Known under its former name as Eastern Pennsylvania State Institution for the Feeble-Minded and Epileptic, this institution was built to serve the mentally and physically disabled individuals of Southeastern Pennsylvania.
It was the Pennsylvania Legislature that organized a commission to do research and find out the exact number of “feeble-minded” and epileptic persons in the state. What this commission discovered was that 1,146 persons fall into this category of mentally and physically disabled individuals.
Almost all of them were to be found in the insane hospitals and an additional 2,627 more were to be found in the alms-houses, reformatories, and prisons. Needless to say, the 3773 individuals were in desperate need of a formal institution.
The legislation concluded that the buildings should be separated into two groups. The first group of buildings would serve the need for education and the second group for the custodial or asylum department.

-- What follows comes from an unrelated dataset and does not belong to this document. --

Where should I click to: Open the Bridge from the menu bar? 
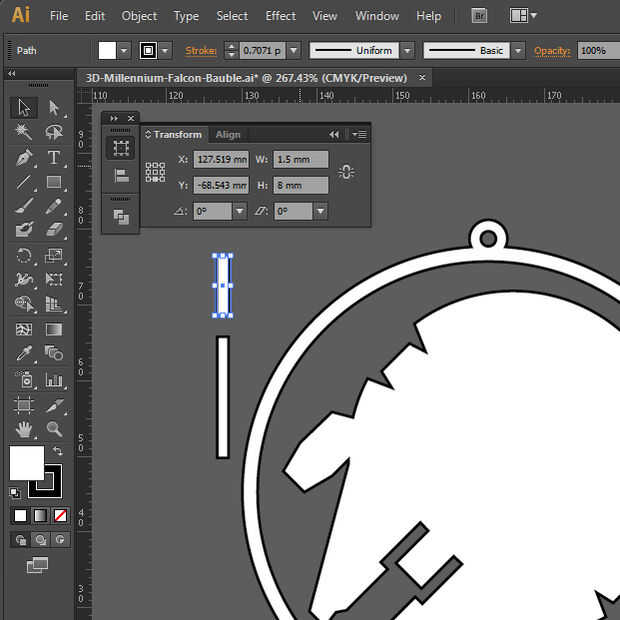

So it was that the first set of buildings were finished in 1908, built over 633.913 acres of land in Spring City, Pennsylvania. All of the buildings had their own function and designation.
The lettering that was used for the buildings were as follows: ‘G’ was the kitchen and store room, ‘H’, ‘I’ and ‘K’ were a Cottage for Girls, ‘F’ was the ‘Girls’ Dining Room’, ‘N’ was the ‘Boys’ Dining Room’, ‘P’ was the ‘Teachers’ Home’ and so on.
The older buildings were designed by Phillip H. Johnson. They were made of red brick and terra cotta with granite trimmings. The buildings were designed so that a vast number of small and large rooms could be built inside, anywhere from single bedrooms, dormitories with eight to ten beds, to larger rooms such as the exercising day room.
The first patients to cross the threshold of this institution did so on November 23, 1908.
After four years, the hospital was running in overcrowded conditions. Once inside, the patients were classified into categories of mental (insane or imbecile), physical (healthy or epileptic) and dental (good, bad or treated).
In 1913, the ‘Commission for the Care of the Feeble-Minded’ decided that these individuals were unfit for citizenship and in being so they posed a menace to the peace. Furthermore, the Commission desired that there should be no intermixing of the genes between those with mental difficulties and the general population.
On one occasion, Henry Herbert Goddard (a famous American psychologist and eugenicist), stated that “every feeble-minded person is a potential criminal”.
The condition of this mental institution was beyond disastrous. In 1983, the local TV Network NBC10 exposed the nine employees that were responsible for beating patients, not excluding those in a wheelchair, and even arranging fights between the patients themselves for employees’ entertainment.
These controversies were the reason why this institution closed its doors for good, and for the good of all, on December 9, 1987, following a major lawsuit.